LighQuery 0.7 is out. It uses Base named tuples and as such is much much easier to use. I’m hoping that to have reached some level of interface stability, and that future changes will focus on performance. You should already find it extremely performant for tables with a small number of columns and no missing data.
See the docs here, which I’ve tried to make a little bit nicer. Usage and performance notes · LightQuery.jl
Thank you for creating this package. Do you plan to implement non-equi-joins?
I’ve thought about it. You can already sort of do it by combining Iterators.product and Iterators.filter. Is there a way to do a non-equi-join without visiting all possible pairs?
According to Join (SQL) - Inner join, SQL implementations use a hash join or sort-merge algorithm in order to avoid computing the full Cartesian product of both input tables.
Hmm, well, LightQuery essentially uses a sort-merge, but I’m not sure how to implement it for non-equi-joins (or even if it’s possible).
Consider finding all pairs in a list that sum to 10. 1 and 9 and 9 and 1 would both work, but they are on opposite sides of the list.
How about creating an index for the join-predicate (sum) that points to the corresponding rows in each table that make the predicate true? Create, insert, and delete functions would have to be aware of the join-predicate and maintain the index.
Hmm, still a bit confused but Id be very happy to take a PR
I think I misunderstood your example.
Did you mean, given a sorted list of integers from 1 to 10, find all pairs that sum to 10? In that case, for each item n in the list, you could perform a binary search on the same list for item 10 - n which would require a total of n log n visits, or complexity O(n log n).

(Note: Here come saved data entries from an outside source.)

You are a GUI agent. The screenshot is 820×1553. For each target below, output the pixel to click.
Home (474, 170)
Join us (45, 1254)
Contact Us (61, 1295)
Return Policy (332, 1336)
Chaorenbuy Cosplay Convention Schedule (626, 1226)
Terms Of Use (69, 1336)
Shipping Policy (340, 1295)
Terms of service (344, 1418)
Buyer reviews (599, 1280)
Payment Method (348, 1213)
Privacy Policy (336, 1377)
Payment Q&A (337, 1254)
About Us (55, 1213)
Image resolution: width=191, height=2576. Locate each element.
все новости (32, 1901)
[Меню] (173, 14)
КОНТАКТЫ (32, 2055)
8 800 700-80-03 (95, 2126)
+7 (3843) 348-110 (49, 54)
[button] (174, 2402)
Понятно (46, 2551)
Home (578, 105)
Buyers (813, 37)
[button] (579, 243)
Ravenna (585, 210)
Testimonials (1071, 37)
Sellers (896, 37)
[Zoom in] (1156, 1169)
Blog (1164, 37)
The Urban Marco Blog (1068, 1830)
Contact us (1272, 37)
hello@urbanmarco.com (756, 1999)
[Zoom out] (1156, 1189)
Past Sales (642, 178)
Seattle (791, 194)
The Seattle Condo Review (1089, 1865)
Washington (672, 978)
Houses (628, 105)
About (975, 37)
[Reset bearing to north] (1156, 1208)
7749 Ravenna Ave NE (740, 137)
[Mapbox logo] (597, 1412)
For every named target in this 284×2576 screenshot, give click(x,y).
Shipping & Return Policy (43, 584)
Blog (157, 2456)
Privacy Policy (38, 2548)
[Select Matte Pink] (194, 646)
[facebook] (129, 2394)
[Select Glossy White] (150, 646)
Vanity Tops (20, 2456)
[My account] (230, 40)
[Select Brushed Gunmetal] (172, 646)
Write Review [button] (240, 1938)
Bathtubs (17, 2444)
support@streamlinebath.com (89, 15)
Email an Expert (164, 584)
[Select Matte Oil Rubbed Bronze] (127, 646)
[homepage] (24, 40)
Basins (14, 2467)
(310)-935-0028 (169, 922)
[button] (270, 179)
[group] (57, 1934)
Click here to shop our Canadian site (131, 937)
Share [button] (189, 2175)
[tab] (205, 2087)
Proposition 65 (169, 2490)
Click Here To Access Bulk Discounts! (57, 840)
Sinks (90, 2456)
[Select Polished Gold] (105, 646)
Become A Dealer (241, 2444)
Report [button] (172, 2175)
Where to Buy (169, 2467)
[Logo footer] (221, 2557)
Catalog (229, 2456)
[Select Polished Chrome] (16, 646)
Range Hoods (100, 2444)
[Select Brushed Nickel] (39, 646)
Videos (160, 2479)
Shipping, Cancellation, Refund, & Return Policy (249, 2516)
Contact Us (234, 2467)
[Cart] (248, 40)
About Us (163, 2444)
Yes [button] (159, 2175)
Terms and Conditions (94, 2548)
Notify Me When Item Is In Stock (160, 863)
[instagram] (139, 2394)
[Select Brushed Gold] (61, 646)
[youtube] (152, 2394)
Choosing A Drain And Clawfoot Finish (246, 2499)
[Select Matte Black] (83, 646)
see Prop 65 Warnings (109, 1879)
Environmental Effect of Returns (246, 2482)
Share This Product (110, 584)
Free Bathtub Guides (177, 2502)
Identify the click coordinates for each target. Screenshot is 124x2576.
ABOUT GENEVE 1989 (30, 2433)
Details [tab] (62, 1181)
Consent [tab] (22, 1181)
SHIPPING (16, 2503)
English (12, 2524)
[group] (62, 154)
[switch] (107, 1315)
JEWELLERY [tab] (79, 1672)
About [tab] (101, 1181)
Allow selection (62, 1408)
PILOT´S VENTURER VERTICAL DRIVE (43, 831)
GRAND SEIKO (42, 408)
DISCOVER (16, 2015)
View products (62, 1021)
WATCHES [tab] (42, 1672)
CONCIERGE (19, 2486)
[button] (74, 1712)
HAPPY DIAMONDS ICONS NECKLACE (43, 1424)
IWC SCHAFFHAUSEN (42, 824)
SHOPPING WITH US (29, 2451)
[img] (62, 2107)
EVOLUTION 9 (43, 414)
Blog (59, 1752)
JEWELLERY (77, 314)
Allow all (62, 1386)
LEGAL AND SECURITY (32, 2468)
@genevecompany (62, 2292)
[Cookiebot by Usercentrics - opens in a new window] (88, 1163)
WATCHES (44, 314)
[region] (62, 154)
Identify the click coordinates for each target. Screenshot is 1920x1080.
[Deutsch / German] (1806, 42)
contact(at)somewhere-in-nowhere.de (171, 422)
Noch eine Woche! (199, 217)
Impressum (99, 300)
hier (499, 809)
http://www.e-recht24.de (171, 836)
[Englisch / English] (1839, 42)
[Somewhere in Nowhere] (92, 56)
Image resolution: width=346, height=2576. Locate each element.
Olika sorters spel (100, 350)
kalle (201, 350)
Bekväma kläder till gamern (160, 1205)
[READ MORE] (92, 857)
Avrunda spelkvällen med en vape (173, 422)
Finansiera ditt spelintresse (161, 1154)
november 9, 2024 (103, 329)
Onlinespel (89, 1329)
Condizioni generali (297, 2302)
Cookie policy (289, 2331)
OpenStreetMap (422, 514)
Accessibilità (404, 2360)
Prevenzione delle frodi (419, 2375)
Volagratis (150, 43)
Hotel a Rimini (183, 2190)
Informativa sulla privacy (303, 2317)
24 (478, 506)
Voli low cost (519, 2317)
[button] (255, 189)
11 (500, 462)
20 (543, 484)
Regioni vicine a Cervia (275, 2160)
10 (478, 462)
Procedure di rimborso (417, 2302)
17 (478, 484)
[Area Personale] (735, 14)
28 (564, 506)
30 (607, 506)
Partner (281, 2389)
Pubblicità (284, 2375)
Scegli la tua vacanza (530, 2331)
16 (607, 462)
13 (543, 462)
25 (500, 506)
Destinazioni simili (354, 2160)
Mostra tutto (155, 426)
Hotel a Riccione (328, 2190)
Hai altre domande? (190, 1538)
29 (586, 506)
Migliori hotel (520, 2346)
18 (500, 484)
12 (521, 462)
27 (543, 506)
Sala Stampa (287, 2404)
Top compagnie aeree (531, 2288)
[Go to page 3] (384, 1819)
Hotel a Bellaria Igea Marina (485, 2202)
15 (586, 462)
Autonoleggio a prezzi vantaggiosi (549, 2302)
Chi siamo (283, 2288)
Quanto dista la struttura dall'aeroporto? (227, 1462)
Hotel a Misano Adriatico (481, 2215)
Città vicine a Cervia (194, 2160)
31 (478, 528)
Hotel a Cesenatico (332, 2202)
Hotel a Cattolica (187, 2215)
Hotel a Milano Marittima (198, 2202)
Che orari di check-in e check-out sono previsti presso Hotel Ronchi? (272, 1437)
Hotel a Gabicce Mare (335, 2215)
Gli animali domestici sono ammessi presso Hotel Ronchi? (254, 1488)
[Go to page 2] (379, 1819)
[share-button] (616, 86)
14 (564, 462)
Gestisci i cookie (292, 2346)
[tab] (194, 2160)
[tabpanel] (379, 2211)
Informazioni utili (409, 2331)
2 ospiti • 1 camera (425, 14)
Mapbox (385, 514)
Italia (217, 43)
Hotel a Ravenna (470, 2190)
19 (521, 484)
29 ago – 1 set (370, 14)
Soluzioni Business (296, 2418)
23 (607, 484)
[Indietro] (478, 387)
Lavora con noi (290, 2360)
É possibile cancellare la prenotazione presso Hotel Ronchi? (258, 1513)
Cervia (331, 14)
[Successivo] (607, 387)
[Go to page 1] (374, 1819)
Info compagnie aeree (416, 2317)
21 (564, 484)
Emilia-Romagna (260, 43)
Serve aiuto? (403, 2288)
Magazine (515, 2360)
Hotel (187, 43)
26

I agree that deriving a single general algorithm for all cases would be difficult if not impossible. You’d have to use a different algorithm for different scenarios.
I meant roughly
collect(Iterators.filter(((x, y),) -> x + y == 10, Iterators.product(1:10, 1:10)))
Yes, I think that’s what I described. You’re joining together the same list of consecutive integers from 1 to 10 and selecting those pairs whose sum is 10. While you can’t avoid visiting all of the list items at least once, for each of those items, if the list is sorted, you need revisit only log n items for a total of n log n iterations which is better than the n^2 iterations that your expression performs. If the list isn’t sorted, the join couldn’t benefit from a binary search and would require n^2 iterations. If your program had to perform this join multiple times, the join algorithm would benefit from pre-sorting the list and using the sorted list instead.
So, performance of equi-joins and non-equi-joins can both benefit from sorted data. Granted, this is easier to imagine than implement.
It seems to me that the optimizations you could make would depend heavily on the join function being used?
Yes, almost certainly, so it would likely require multiple algorithms to optimise such joins. Clearly, the highest cost-benefit would come from optimising equi-joins since these are most common, but the performance of many non-equi-join conditions might also benefit from equi-join optimisations.
In DataFrames.jl issue #2340, @bkamins and @andyferris are exploring ways using SplitApplyCombine.jl to improve performance of joins between DataFrames. Though it doesn’t address non-equi-joins in particular, @bkamins commented that he does intend to address them in the future.